Über die 9.   P r ä s i d i a l k o n f e r e n z am Donnerstag, 14. Mai 2009, 14.00 Uhr, stellt deren Protokoll fest:

 

b) Vorgangsweise bei unzulässigen Anfragen

Zu dieser Frage weist die Präsidentin auf die kürzlich gestellte Anfrage des Abgeordneten Dr. Pilz an die Bundesministerin für Unterricht, Kunst und Kultur hin, in welcher der Wortlaut eines Fragebogens an die Schüler in unveränderter Form an die Bundesministerin direkt gestellt wurde und die Präsidentin im Hinblick auf die Würde des Hauses eine problematische Vorgangsweise sieht.

 

Bisher wurden zumindest 1988 und 1991 je eine Anfrage zurückgewiesen, da sich diese nicht auf Aufgaben der Vollziehung bezogen bzw. der Würde des Hauses widersprachen.

 

In einer Diskussion hierüber, an der sich alle Mitglieder der Präsidialkonferenz beteiligen, kommt man zu dem Ergebnis, dass jene relativ seltenen Fälle, in denen eine parlamentarische Anfrage diesen inhaltlichen Erfordernissen nicht genügt, die Zulassung derselben, über welche letztlich die Präsidentin zu entscheiden hat, in der Präsidialkonferenz selbst geführt werden sollte.
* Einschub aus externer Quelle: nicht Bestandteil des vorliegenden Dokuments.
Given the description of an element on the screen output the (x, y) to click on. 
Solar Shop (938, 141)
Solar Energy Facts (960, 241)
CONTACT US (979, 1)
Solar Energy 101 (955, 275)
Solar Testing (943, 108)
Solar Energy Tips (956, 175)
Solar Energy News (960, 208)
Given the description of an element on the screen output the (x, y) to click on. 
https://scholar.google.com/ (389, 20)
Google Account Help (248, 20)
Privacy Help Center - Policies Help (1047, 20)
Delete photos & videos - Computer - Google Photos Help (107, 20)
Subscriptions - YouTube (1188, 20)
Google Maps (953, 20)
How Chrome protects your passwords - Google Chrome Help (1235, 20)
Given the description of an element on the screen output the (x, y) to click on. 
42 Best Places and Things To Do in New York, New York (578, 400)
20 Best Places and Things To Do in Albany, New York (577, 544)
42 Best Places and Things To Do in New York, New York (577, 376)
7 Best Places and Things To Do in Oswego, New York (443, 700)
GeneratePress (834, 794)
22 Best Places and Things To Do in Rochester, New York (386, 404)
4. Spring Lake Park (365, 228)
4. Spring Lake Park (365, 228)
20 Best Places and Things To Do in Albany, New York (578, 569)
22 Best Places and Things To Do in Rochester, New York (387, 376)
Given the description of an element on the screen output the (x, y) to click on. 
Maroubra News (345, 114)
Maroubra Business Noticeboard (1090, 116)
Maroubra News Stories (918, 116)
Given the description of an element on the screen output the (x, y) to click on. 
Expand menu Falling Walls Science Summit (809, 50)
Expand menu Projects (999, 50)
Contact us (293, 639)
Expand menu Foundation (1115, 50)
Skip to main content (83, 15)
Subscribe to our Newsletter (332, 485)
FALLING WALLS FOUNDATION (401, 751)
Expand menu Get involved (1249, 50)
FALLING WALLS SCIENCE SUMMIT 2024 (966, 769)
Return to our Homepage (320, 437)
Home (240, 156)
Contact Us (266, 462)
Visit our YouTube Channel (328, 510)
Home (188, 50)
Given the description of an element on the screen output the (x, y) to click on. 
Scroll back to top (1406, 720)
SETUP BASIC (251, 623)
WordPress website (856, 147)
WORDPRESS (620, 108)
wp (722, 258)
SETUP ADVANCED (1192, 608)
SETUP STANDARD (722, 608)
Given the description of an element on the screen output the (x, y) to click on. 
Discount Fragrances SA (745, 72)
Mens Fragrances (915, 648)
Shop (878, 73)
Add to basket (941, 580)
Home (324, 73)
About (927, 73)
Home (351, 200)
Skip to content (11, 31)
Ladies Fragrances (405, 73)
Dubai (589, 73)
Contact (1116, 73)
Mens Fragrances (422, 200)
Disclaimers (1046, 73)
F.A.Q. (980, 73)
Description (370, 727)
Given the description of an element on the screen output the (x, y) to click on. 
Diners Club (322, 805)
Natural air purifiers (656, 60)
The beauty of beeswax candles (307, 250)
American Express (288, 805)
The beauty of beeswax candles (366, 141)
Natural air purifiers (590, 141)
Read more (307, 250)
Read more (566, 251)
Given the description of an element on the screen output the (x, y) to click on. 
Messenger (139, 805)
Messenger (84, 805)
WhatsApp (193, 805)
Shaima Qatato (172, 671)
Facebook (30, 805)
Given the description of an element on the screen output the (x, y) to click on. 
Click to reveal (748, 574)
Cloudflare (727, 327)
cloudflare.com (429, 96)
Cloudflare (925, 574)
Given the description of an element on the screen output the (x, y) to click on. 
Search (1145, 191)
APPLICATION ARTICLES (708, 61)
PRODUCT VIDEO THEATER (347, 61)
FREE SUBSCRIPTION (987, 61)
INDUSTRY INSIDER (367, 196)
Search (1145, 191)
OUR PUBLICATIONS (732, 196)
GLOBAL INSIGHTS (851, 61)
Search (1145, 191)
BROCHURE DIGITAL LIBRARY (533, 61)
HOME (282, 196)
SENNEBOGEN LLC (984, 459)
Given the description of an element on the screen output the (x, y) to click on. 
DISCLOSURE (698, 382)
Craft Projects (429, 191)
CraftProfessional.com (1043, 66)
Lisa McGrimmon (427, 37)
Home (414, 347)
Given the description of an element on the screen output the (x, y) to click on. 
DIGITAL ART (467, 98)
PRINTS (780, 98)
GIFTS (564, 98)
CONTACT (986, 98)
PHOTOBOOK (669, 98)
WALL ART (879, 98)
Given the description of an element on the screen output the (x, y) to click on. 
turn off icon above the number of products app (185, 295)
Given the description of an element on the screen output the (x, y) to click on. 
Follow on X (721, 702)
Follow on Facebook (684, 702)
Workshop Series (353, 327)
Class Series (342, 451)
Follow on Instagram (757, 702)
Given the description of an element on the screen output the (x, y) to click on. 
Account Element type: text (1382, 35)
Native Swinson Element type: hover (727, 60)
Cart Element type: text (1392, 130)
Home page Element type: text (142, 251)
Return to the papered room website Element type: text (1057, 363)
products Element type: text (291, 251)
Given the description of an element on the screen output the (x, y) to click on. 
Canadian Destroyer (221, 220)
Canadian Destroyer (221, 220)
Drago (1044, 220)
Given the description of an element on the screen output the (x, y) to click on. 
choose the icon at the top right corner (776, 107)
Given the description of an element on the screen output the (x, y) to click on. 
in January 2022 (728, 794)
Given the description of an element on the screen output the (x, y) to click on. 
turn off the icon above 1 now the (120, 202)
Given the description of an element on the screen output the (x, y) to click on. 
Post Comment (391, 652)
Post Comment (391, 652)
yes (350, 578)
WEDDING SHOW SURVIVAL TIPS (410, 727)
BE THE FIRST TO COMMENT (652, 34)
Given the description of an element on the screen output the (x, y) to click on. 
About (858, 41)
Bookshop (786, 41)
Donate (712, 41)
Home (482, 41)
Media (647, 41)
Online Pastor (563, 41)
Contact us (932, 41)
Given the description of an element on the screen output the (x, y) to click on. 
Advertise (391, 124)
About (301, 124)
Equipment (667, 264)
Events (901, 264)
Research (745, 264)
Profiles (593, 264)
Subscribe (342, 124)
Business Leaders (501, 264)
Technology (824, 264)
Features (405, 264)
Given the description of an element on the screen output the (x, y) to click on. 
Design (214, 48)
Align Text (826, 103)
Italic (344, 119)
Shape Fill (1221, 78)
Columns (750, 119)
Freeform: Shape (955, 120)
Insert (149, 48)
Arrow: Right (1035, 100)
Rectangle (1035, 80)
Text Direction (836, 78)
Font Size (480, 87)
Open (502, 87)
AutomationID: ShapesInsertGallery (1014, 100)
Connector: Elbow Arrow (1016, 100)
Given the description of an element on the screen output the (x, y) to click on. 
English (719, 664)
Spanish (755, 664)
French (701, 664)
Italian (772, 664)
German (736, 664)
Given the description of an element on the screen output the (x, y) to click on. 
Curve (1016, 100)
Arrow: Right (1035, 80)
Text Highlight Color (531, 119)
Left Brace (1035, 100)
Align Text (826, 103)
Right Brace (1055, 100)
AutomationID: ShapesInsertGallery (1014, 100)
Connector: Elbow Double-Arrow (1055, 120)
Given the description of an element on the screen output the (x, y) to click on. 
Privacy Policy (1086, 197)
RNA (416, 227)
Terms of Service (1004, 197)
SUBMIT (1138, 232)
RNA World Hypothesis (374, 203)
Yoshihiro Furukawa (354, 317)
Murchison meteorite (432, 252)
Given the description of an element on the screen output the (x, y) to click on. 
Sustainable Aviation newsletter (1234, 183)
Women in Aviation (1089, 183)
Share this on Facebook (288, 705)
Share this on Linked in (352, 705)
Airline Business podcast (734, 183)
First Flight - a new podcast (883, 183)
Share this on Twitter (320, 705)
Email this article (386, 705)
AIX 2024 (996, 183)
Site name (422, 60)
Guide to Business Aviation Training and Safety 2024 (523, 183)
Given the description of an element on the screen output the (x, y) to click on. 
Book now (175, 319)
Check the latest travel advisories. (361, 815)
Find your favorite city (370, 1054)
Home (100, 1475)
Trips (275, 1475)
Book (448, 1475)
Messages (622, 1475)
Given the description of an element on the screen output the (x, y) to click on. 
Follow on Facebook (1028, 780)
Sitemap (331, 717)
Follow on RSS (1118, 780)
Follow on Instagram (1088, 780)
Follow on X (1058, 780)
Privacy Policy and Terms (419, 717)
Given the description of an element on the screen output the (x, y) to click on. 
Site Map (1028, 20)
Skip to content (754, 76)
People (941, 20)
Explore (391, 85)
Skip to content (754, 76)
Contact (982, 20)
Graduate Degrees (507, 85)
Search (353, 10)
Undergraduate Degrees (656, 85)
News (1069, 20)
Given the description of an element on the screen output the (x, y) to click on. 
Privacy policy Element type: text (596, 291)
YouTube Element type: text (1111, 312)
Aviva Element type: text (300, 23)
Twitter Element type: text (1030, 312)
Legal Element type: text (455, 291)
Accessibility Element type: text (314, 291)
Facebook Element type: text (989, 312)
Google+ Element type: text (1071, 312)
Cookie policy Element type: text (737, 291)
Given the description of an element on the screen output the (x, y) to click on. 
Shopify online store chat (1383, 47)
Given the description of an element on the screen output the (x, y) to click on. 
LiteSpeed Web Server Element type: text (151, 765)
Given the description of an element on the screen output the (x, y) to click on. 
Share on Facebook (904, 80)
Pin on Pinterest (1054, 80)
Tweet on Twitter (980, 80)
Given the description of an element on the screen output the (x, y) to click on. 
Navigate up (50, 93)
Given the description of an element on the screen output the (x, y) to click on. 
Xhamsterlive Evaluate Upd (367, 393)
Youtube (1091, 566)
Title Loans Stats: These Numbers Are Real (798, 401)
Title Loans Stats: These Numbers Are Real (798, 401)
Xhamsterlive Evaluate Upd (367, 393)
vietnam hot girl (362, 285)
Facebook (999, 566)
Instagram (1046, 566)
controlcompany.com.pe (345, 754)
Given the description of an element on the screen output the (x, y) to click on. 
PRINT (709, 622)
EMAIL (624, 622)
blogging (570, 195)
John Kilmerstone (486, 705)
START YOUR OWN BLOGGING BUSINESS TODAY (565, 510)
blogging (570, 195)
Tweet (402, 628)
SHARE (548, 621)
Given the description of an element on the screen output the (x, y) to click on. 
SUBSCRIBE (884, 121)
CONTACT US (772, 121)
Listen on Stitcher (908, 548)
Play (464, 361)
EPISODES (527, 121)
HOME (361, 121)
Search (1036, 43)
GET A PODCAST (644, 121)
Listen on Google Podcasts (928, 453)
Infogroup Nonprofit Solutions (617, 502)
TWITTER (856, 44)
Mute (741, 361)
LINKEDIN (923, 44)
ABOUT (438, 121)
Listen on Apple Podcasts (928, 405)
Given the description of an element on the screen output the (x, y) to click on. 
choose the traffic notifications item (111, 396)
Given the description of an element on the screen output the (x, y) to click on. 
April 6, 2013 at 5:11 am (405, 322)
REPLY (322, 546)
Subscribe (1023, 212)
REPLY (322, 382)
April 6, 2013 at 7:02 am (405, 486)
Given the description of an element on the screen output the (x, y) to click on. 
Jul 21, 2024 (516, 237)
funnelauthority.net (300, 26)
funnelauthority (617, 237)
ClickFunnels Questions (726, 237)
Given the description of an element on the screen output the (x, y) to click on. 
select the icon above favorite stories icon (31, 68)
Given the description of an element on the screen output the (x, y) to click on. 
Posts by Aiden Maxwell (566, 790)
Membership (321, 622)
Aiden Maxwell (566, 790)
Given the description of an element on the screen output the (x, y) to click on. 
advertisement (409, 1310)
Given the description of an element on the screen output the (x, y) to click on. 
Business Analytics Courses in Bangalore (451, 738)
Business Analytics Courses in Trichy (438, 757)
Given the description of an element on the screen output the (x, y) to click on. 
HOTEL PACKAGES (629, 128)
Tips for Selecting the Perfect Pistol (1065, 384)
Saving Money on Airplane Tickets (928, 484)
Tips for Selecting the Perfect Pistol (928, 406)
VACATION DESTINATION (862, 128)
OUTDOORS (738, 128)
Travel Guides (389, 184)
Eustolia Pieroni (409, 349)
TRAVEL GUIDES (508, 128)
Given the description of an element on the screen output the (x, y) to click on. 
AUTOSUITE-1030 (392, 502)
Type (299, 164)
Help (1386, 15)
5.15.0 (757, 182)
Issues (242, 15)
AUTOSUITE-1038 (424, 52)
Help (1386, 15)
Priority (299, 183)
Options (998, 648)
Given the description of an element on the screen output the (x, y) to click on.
Dies entspricht der bisherigen Praxis in den vergleichbaren zitierten Fällen.

 

Klubobfrau Dr. Glawischnig-Piesczek gibt bekannt, dass Abg. Dr. Pilz in einem diesbezüglichen Gespräch, das sie mit ihm geführt habe, nicht die Absicht bekundet habe, seine Anfrage an die Bundesministerin für Unterricht, Kunst und Kultur zurückzuziehen.

 

Die von der Präsidentin als unwürdig empfundene Anfrage lautet:


 

ANFRAGE

 

 

des Abgeordneten Pilz, Freundinnen und Freunde

 

an die Bundesministerin für Unterricht, Kunst und Kultur

 

betreffend ein paar unumgängliche Fragen

 

 

Da im Wirkungsbereich der Bundesministerin für Unterricht, Kunst und Kultur vom Bundesinstitut für Bildungsforschung, Innovation und Entwicklung (BIFIE) Fragen, die jede Grenze des Datenschutzes überschreiten, an SchülerInnen gestellt werden, empfiehlt sich die beispielhafte Beantwortung dieser und einiger ergänzender Fragen durch die Ressortleiterin.

 

Anhand der Antworten und der Reaktionen darauf werden sich nicht nur die SchülerInnen ein Bild machen können.

 

 

Die unterfertigten Abgeordneten stellen daher folgende

 

 

ANFRAGE:

 

1.          Wirst du von deinen Eltern geschlagen?

2.          Wirst du von deinen Mitschülern (bzw. Regierungskollegen) geschlagen?

3.          Wirst du von deinen Mitschülern (bzw. Regierungskollegen) gedemütigt?

4.          Wirst du von deinen Mitschülern (bzw. Regierungskollegen) ausgeschlossen, weil du aus einem anderen Land kommst?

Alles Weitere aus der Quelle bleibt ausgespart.